Exercise goal: Only the lines from the one that includes "Given: Open the Window menu" through the last line below belong in the reply, copied exactly and without pictures.

+--

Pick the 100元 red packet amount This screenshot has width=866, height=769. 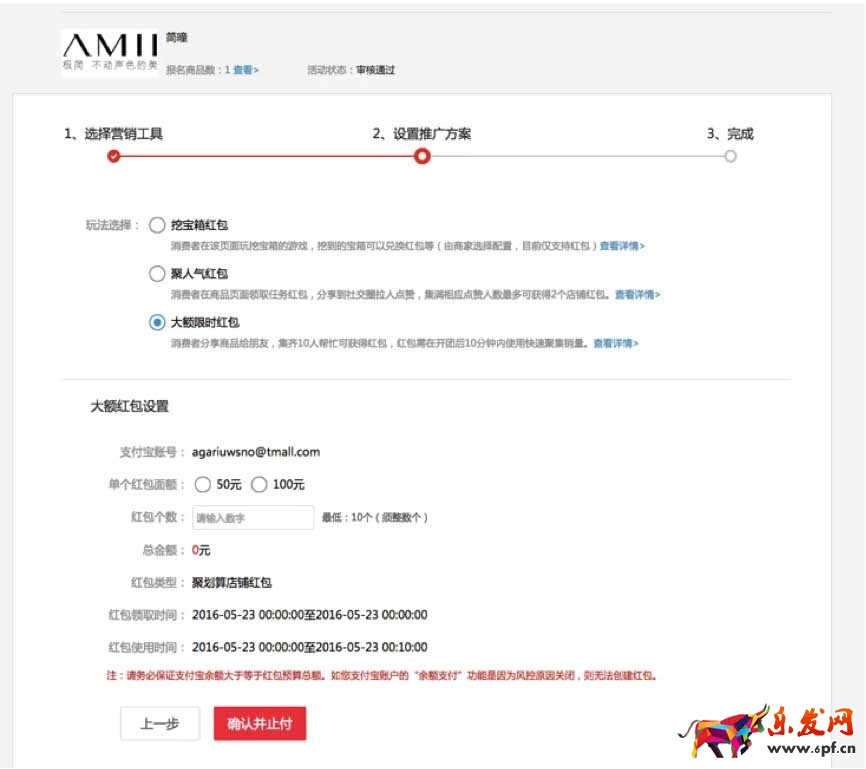(x=260, y=484)
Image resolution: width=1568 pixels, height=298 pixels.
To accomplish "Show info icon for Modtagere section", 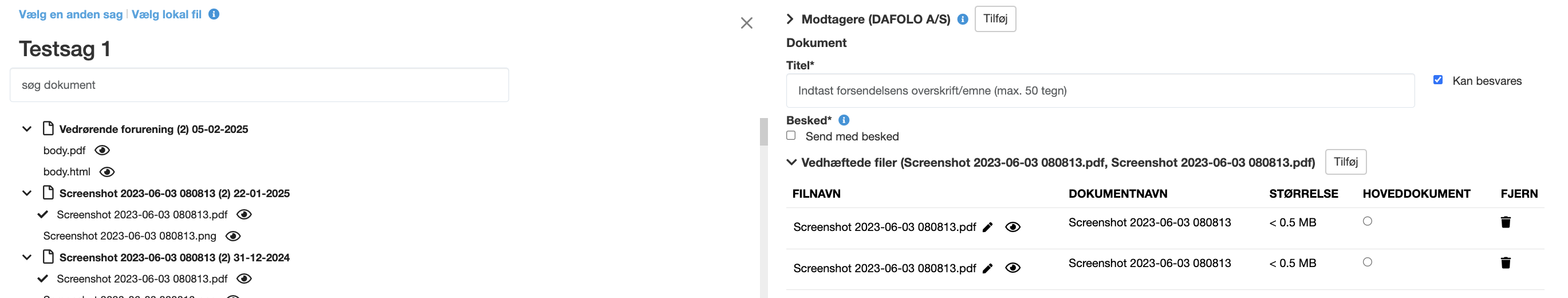I will 962,19.
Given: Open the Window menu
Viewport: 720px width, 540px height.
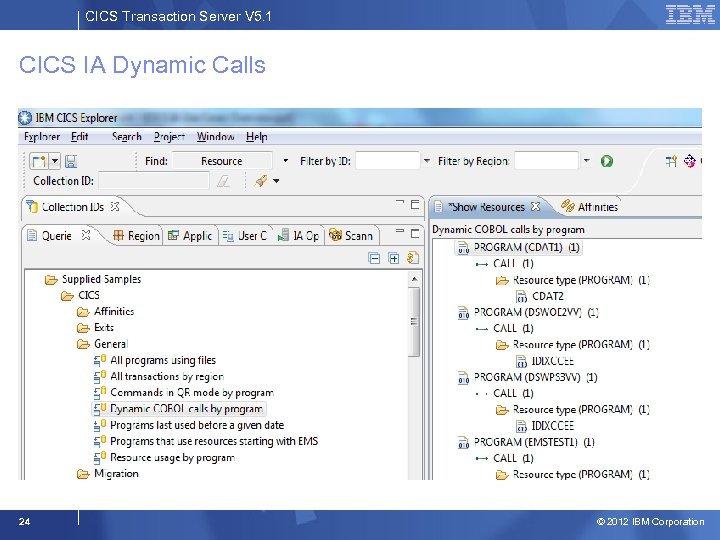Looking at the screenshot, I should click(x=215, y=137).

+--

Problem solution:
Given: Open the Window menu
Viewport: 720px width, 540px height.
Looking at the screenshot, I should click(x=215, y=137).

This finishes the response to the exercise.